Tofu demystified (plus 7 great recipes for you to try)
If you’re keen on adding more plant-based protein to your diet or if you’re interested in trying tofu for the first time, this is for you.
Tofu is also known as bean curd and is a plant protein made of solidified soya milk. It’s famously used in east Asian and southeast Asian cuisines and the making of tofu dates back to the Chinese Han dynasty some 2 000 years ago.
Tofu can be spiced and marinated, deep-fried or pan-fried. It’s also good to know that tofu takes on different flavours really well.
To use it, first drain the tofu block, slice it, then place onto a sheet of kitchen paper, cover it with another sheet of paper and allow it to dry for 30 minutes. Once your block of tofu has dried, it’s ready to be spiced. If you plan to use a marinade, it’s best to use a vinegar-, citrus- or soya-based marinade.

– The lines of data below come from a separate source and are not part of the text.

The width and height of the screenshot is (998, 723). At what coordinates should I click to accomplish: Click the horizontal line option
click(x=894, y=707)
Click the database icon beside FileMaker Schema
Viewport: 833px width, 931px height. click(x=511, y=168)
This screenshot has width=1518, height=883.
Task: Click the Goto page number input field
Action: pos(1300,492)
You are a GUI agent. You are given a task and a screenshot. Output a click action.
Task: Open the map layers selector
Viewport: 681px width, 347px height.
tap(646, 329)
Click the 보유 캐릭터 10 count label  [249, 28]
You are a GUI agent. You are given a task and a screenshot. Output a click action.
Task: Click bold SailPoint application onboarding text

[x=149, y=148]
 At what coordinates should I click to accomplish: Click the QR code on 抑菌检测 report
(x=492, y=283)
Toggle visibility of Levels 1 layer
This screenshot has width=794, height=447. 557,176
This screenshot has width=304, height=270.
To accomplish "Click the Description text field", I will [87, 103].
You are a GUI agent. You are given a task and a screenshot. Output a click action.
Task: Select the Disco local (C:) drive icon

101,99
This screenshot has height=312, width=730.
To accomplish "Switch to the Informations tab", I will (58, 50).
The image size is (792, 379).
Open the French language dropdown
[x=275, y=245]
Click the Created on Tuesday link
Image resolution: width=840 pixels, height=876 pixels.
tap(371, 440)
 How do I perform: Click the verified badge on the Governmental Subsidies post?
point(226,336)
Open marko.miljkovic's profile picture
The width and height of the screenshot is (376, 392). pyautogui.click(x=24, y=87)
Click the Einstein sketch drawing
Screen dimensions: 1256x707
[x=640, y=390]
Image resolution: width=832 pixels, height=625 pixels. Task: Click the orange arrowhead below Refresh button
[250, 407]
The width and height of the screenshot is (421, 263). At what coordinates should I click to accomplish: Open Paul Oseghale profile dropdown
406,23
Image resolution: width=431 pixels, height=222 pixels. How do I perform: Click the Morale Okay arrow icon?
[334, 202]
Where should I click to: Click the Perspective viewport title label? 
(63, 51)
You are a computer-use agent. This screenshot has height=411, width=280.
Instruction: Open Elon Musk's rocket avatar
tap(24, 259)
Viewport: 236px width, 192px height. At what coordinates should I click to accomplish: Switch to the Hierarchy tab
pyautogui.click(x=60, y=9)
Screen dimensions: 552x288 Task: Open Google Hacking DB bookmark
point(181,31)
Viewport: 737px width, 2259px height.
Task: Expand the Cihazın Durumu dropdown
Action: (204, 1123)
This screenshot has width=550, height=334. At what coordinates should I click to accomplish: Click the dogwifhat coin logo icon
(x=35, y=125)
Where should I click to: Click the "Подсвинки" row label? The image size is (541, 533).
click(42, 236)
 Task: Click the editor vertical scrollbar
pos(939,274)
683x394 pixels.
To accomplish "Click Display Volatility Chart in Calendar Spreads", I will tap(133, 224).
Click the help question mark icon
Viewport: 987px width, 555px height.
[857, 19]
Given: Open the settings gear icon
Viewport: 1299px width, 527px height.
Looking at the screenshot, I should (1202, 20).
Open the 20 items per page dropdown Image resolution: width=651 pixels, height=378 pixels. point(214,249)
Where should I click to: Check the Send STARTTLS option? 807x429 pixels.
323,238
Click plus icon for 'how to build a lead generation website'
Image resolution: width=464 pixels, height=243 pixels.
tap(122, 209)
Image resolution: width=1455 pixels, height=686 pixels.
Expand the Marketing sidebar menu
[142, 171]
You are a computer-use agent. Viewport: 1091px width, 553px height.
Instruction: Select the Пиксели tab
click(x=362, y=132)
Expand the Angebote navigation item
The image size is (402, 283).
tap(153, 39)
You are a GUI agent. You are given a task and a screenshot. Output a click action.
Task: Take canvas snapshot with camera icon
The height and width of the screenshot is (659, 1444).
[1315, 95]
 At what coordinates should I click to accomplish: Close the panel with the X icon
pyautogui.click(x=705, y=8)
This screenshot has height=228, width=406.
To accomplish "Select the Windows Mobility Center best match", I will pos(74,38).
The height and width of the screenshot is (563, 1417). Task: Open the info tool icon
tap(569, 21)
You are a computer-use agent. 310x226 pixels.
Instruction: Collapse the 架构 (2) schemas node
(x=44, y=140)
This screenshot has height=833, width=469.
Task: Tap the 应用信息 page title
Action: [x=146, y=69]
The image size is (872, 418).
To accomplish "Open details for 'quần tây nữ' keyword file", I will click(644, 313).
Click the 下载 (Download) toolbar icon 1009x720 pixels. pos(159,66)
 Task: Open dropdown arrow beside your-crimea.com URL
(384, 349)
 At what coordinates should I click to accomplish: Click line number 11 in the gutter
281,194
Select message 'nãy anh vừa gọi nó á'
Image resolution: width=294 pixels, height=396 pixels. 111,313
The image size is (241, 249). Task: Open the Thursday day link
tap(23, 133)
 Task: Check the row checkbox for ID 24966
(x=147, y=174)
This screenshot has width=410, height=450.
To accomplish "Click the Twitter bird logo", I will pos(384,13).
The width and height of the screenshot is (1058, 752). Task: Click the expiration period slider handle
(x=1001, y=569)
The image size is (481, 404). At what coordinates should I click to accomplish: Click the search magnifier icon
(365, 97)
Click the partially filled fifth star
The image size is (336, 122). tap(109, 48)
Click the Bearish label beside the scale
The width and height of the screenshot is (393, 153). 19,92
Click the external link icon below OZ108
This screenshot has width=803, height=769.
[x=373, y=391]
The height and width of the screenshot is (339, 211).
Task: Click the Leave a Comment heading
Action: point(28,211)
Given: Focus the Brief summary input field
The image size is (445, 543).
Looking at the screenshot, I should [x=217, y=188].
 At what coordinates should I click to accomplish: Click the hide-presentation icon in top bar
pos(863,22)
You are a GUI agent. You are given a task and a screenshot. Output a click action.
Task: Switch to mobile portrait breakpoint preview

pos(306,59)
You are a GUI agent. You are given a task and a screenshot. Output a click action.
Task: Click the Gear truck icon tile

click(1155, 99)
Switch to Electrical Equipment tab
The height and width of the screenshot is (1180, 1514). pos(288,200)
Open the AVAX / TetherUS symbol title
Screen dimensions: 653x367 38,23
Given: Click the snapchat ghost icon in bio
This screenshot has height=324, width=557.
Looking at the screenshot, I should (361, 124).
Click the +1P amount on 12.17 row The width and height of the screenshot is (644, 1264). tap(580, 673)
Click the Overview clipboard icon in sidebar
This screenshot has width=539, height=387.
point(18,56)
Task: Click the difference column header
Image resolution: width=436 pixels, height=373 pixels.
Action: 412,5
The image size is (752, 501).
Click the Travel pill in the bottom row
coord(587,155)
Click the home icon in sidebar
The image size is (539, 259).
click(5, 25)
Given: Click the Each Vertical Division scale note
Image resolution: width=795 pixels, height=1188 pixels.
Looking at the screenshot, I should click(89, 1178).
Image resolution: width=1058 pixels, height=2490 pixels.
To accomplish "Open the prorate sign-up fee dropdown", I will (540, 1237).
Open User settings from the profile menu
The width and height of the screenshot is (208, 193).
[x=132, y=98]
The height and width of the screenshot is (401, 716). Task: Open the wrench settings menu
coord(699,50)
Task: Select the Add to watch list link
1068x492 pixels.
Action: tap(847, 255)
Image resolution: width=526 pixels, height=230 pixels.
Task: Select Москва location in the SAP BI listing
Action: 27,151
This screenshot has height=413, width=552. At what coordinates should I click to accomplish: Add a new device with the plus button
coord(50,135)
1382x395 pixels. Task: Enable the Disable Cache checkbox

To make an easy Asian-inspired tofu marinade:
Mix ¼ cup soya sauce, ¼ cup balsamic vinegar, 3 T honey, 2 minced garlic cloves, 2 T fresh ginger and 2 sliced spring onions. Toss the sliced tofu in the mixture and allow to marinate for 15–45 minutes, depending on when you need it. It can marinate for a full 24 hours if you plan to use it the next day.
To make a spice crust:
Use whichever spices you fancy, an easy example could be your favourite curry paste. Generously coat the drained and chopped tofu in the curry paste allow to infuse for 15 minutes, then place in a hot wok and fry until browned on each side.
The key to making really crispy tofu is cornflour. Once you’ve drained and dried the tofu, dust with cornflour, then using a heavy-based pan, fry over a high heat for 1–2 minutes on each side until crisp.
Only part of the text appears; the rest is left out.